The rest of my day was spent glued to the television.  We barely got any work accomplished as we learned of the crash in Pennsylvania and the crash at the Pentagon.  It all seemed surreal and as a firefighter, I couldn't help but feel a sense of helplessness.  I have always had an overwhelming desire to help others and on that day I had to just sit and watch.  The writer in me felt helpless as well.  Some of the greatest writers cut their teeth on the experience of war.  Hemingway had his war and yet I was stuck between the Iraq War that once was and the war on terror that was just about to begin.  My time in military service occurred between the two.

In the days after, we learned about those who perished and we saw the iconic images capturing the events.  My wife has no interest in re-living any of those images, but for me I see the importance in remembering.  The need to not forget the past.  Despite being thousands of miles away, it all hit home in two significant ways.

First, we quickly learned that one member of our suburban Chicago church was flying from Boston to Los Angeles on that day and he perished when the plane he was a passenger on flew into a tower.  I didn't know him very well, but as soon as I saw the picture of him I recognized him.  That suddenly brought the whole thing closer to home.  My little bubble of safety had burst.

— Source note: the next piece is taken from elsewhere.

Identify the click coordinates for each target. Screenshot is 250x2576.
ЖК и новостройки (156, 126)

The second thing was something that I had never experienced as an adult and something that was all too disturbing.  As the attacks were occurring, the FAA ordered all of the aircraft in the United States to land.  Never before and never since has this been done.  Living in Chicago, you become used to the constant sound and sight of planes arriving and departing from O'Hare and Midway airports.  Each night as the ban on flight was in effective, I'd walk outside and peer up at the skies.  I remember that the nights were all cool and clear in Chicago.  You could see the handful of stars visible in such an urban setting, but none of them were moving.  It was unnerving to know that the handful of terrorists who executed their plan that day had such a profound effect on our country.

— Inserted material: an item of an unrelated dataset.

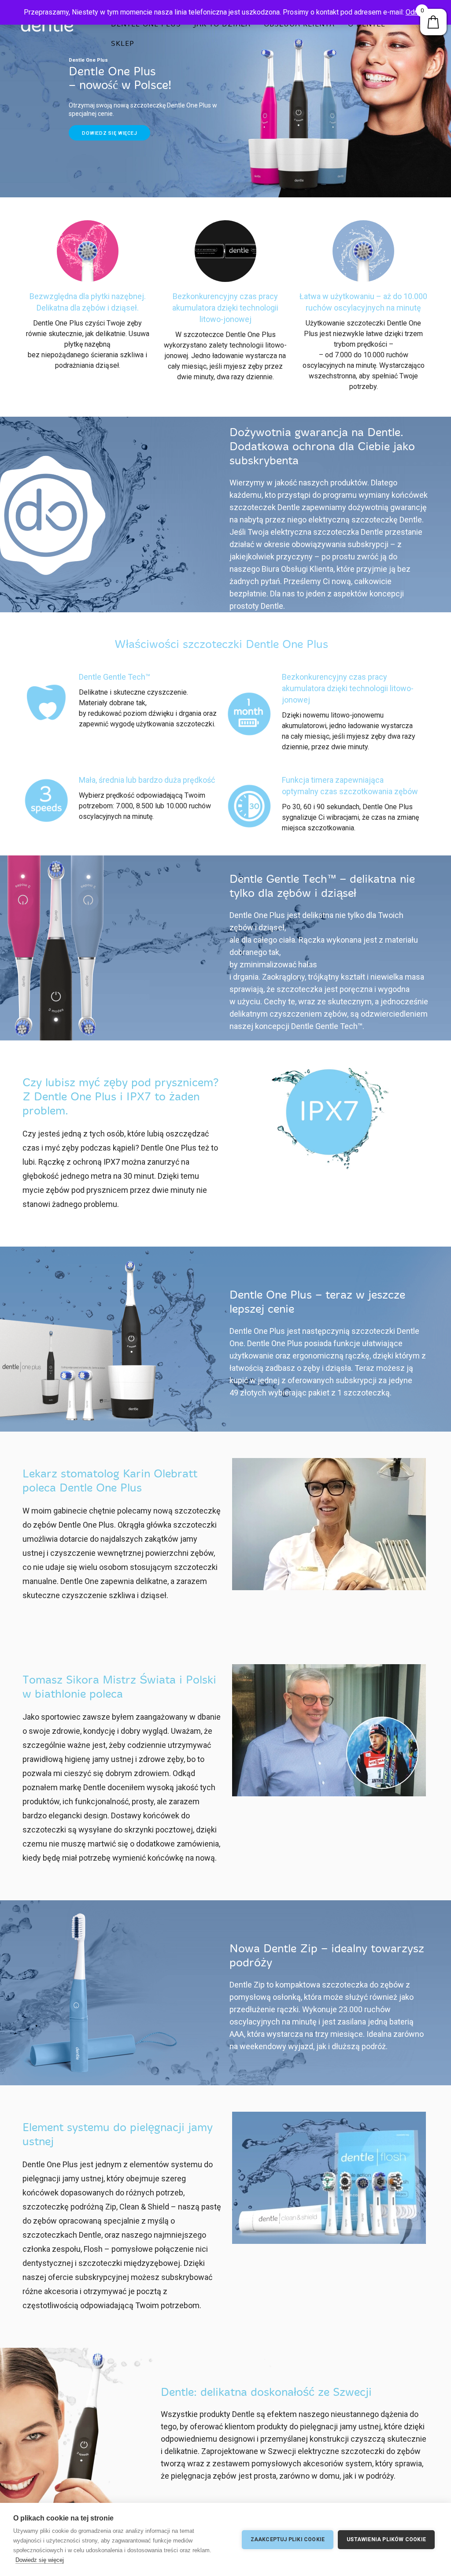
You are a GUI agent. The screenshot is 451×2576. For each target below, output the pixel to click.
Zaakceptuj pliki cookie (288, 2539)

Now 10 years later, I live with some guilt.  I went on to serve others as a police officer and while my time in public service has been rewarding and has enabled me to help a number of people, more than I will likely ever know, but I still feel guilty that all I could do on that day was to watch it all unfold on television.  It bothers me that I couldn't help more and I suspect that most of us all harbor some guilt that we were where we were on that day and not right there to help.  Even those who were there and who did help out had to feel helpless, too.  Helpless as they didn't know what exactly was happening or when the next attack would occur.  Helpless that they could stop physics.  That they could prevent the catastrophic collapse of those towers.

Tonight I sat watching the Sunday night football game with my family and the game opened with the playing of taps.  My daughter said, 'I heard that song this afternoon, daddy.'  I told her that they play that song when important people die.  She didn't ask another question.  The moment had passed for the six year old, but not for me.  A lot of important people died on that day.  And many more have died in the years since in Iraq and Afghanistan.  You can watch lots of specials about who was right or wrong in the war on terror, but at the end of the day I rejoice in the knowledge that there are thousands of brave men and women in this country serving in the military, the fire service, law enforcement and emergency services.  People that will run into a dangerous situation without regard to their own safety hoping to save anyone they can.  Every September 11th stings and it likely always will, but today is a day to remember those lost and to praise those who continue to serve.  Let us not forget those who died, yet remember them as the true superheroes among us.  God Bless America!